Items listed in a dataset
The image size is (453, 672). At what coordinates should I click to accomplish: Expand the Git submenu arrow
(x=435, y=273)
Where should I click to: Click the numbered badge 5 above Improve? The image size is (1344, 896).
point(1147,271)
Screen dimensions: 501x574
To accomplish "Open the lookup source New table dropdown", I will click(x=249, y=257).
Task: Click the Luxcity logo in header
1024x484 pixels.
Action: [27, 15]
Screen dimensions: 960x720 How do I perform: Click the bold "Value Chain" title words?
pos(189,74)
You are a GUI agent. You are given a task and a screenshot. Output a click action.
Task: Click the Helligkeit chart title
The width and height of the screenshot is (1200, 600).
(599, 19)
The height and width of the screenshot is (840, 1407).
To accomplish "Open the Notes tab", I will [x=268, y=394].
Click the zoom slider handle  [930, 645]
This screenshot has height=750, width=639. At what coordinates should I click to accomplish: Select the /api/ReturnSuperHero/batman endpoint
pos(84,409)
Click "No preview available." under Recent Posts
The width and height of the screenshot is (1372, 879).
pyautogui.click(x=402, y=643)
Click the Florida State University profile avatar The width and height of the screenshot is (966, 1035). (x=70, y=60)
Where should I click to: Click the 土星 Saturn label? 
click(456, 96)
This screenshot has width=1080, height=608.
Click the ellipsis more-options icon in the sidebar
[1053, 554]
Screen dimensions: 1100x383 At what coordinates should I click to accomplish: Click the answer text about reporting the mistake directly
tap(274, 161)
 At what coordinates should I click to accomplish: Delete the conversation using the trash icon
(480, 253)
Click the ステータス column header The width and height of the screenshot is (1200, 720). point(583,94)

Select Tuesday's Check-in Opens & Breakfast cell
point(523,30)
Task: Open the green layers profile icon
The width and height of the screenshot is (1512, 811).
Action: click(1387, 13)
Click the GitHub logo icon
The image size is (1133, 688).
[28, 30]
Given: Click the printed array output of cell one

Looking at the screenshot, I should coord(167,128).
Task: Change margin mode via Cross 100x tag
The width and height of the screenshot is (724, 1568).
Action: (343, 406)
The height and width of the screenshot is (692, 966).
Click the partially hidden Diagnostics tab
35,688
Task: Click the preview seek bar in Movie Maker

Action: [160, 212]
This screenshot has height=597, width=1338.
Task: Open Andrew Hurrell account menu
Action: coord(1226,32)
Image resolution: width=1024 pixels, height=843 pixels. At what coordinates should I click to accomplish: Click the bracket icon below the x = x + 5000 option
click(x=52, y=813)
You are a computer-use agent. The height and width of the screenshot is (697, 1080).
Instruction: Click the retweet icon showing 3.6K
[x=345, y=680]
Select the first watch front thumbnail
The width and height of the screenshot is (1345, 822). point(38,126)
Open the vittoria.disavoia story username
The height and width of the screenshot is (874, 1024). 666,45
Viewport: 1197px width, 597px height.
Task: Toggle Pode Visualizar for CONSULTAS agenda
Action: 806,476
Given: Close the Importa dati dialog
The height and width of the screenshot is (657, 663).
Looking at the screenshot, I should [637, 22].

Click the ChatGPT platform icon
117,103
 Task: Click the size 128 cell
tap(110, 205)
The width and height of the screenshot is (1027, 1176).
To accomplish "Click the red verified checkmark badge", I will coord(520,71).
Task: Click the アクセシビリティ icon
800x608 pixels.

**PROBLEM DETAILS:**
The records above must be repeated exactly, every one of them.

**RESULT FOR THIS TASK:**
The image size is (453, 672). At what coordinates should I click to accomplish: Expand the Git submenu arrow
(x=435, y=273)
Where should I click to: Click the numbered badge 5 above Improve? The image size is (1344, 896).
point(1147,271)
Screen dimensions: 501x574
To accomplish "Open the lookup source New table dropdown", I will click(x=249, y=257).
Task: Click the Luxcity logo in header
1024x484 pixels.
Action: [27, 15]
Screen dimensions: 960x720 How do I perform: Click the bold "Value Chain" title words?
pos(189,74)
You are a GUI agent. You are given a task and a screenshot. Output a click action.
Task: Click the Helligkeit chart title
The width and height of the screenshot is (1200, 600).
(599, 19)
The height and width of the screenshot is (840, 1407).
To accomplish "Open the Notes tab", I will [x=268, y=394].
Click the zoom slider handle  [930, 645]
This screenshot has height=750, width=639. At what coordinates should I click to accomplish: Select the /api/ReturnSuperHero/batman endpoint
pos(84,409)
Click "No preview available." under Recent Posts
The width and height of the screenshot is (1372, 879).
pyautogui.click(x=402, y=643)
Click the Florida State University profile avatar The width and height of the screenshot is (966, 1035). (x=70, y=60)
Where should I click to: Click the 土星 Saturn label? 
click(456, 96)
This screenshot has width=1080, height=608.
Click the ellipsis more-options icon in the sidebar
[1053, 554]
Screen dimensions: 1100x383 At what coordinates should I click to accomplish: Click the answer text about reporting the mistake directly
tap(274, 161)
 At what coordinates should I click to accomplish: Delete the conversation using the trash icon
(480, 253)
Click the ステータス column header The width and height of the screenshot is (1200, 720). point(583,94)

Select Tuesday's Check-in Opens & Breakfast cell
point(523,30)
Task: Open the green layers profile icon
The width and height of the screenshot is (1512, 811).
Action: click(1387, 13)
Click the GitHub logo icon
The image size is (1133, 688).
[28, 30]
Given: Click the printed array output of cell one

Looking at the screenshot, I should coord(167,128).
Task: Change margin mode via Cross 100x tag
The width and height of the screenshot is (724, 1568).
Action: (343, 406)
The height and width of the screenshot is (692, 966).
Click the partially hidden Diagnostics tab
35,688
Task: Click the preview seek bar in Movie Maker

Action: [160, 212]
This screenshot has height=597, width=1338.
Task: Open Andrew Hurrell account menu
Action: coord(1226,32)
Image resolution: width=1024 pixels, height=843 pixels. At what coordinates should I click to accomplish: Click the bracket icon below the x = x + 5000 option
click(x=52, y=813)
You are a computer-use agent. The height and width of the screenshot is (697, 1080).
Instruction: Click the retweet icon showing 3.6K
[x=345, y=680]
Select the first watch front thumbnail
The width and height of the screenshot is (1345, 822). point(38,126)
Open the vittoria.disavoia story username
The height and width of the screenshot is (874, 1024). 666,45
Viewport: 1197px width, 597px height.
Task: Toggle Pode Visualizar for CONSULTAS agenda
Action: 806,476
Given: Close the Importa dati dialog
The height and width of the screenshot is (657, 663).
Looking at the screenshot, I should [637, 22].

Click the ChatGPT platform icon
117,103
 Task: Click the size 128 cell
tap(110, 205)
The width and height of the screenshot is (1027, 1176).
To accomplish "Click the red verified checkmark badge", I will coord(520,71).
Task: Click the アクセシビリティ icon
800x608 pixels.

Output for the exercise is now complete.